Пакер вздохнул, собираясь с силами перед ответственным испытанием, и французу пришлось ободряюще похлопать его по плечу, чтобы клиент от волнения не лишился способности соображать и не ляпнул чего-нибудь лишнего. Тем временем к столу подошел Батчелор со служителем морга и тот поднял простыню. Едва взглянув в изуродованное лицо, Пакер отрицательно покачал головой:

– Нет, это не та женщина. Я никогда не видел ее.

– Вы уверены? – Легран пристально посмотрел на Пакера.
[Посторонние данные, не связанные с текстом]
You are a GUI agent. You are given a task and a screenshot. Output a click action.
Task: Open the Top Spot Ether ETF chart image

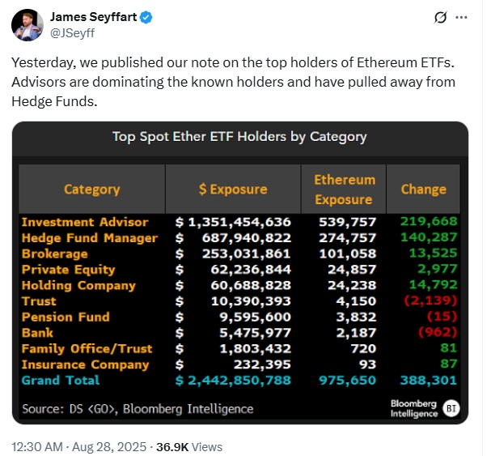coord(240,273)
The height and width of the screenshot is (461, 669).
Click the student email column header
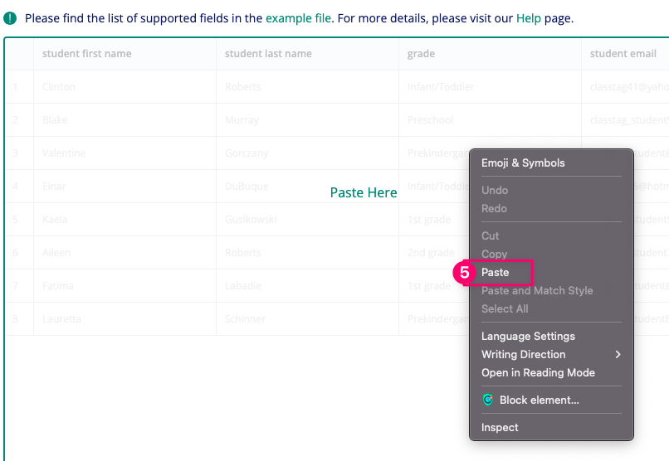[623, 54]
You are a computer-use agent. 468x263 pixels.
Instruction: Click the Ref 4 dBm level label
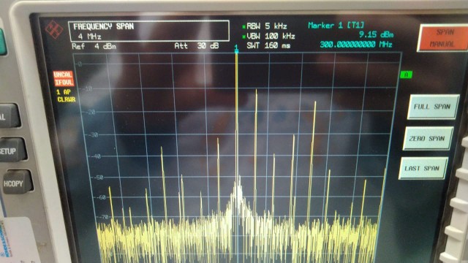[x=94, y=47]
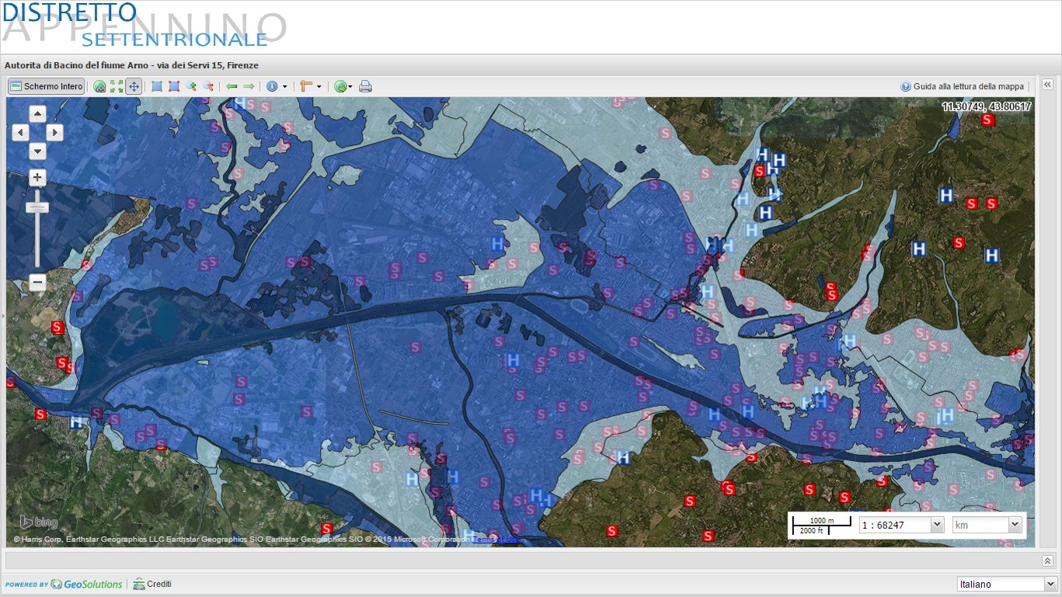Open the info tool dropdown arrow
This screenshot has width=1062, height=597.
click(x=285, y=87)
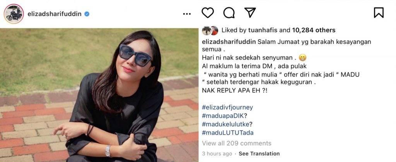Open the #maduLUTUTada hashtag
This screenshot has height=162, width=396.
point(227,133)
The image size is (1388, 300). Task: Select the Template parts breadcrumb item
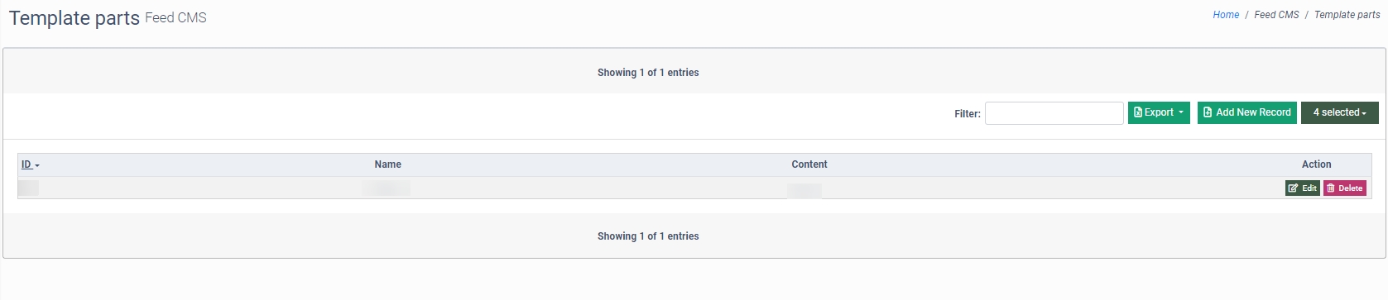[1347, 15]

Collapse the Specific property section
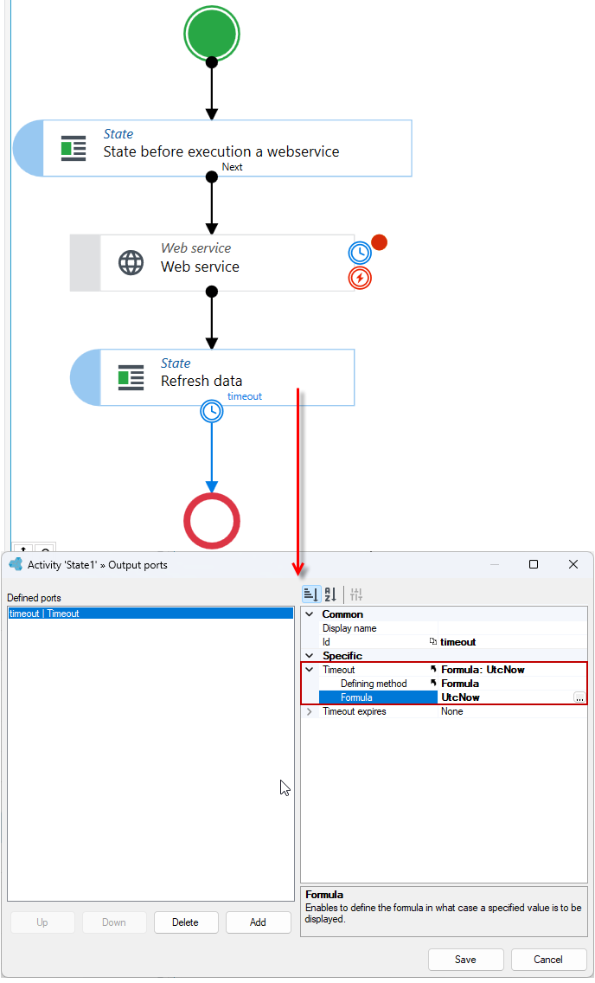pos(310,656)
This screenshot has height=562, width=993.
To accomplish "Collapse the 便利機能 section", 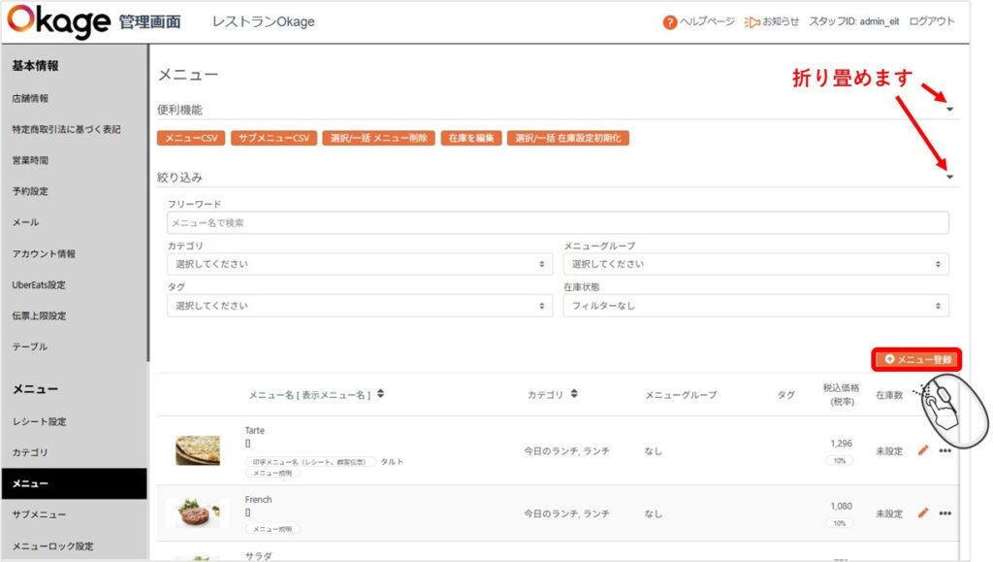I will [950, 110].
В морге стало совсем тихо. Зеленщик взглянул на служителя, затем на француза. Его глуповатое лицо являло всем, кто стоял рядом, внутреннюю борьбу, происходившую у Пакера в душе. Наконец продавец фруктов неуверенно произнес, вперив взгляд в мраморный пол:

– Конечно. Та должна быть не здесь, а в морге нашего прихода, в Сент-Джордж.

* * *

Чтобы восстановить силы после вчерашнего покушения на Фаберовского и ужасной ночи в кресле под пальмой в гостиной у поляка, Владимиров с самого утра поехал на Пикадилли, где весело провел время в ресторане, спустив почти все свои деньги. Вечером он вернулся к себе в гостиницу в самом игривом расположении духа, ущипнул служанку, случайно опрокинул на пол вазу с цветами, стоявшую на стойки у портье, но ни деньги, которые ему пришлось заплатить за разбитый фарфор, ни телеграмма с Эбби-роуд: «Srochno priezhjayte. Faberowski» не могли испортить ему настроения. Несмотря на ужасный холод, сырость и промозглость, он отправился к поляку через Гайд-парк, насвистывая патриотический гимн и помахивая тросточкой.

Вид Фаберовского, вышедшего к нему навстречу на крыльцо, поразил Артемия Ивановича. Всклокоченная шевелюра, обезумевшие глаза за стеклами очков, растерзанная одежда – все это было так не похоже на поляка!

– Что случилось? – испуганно спросил Владимиров, которому сразу же захотелось повернуться и убежать.

– Узнаешь? – поляк сунул ему в лицо утренний номер «Таймс» и Артемий Иванович сразу почувствовал, что Фаберовский пьян.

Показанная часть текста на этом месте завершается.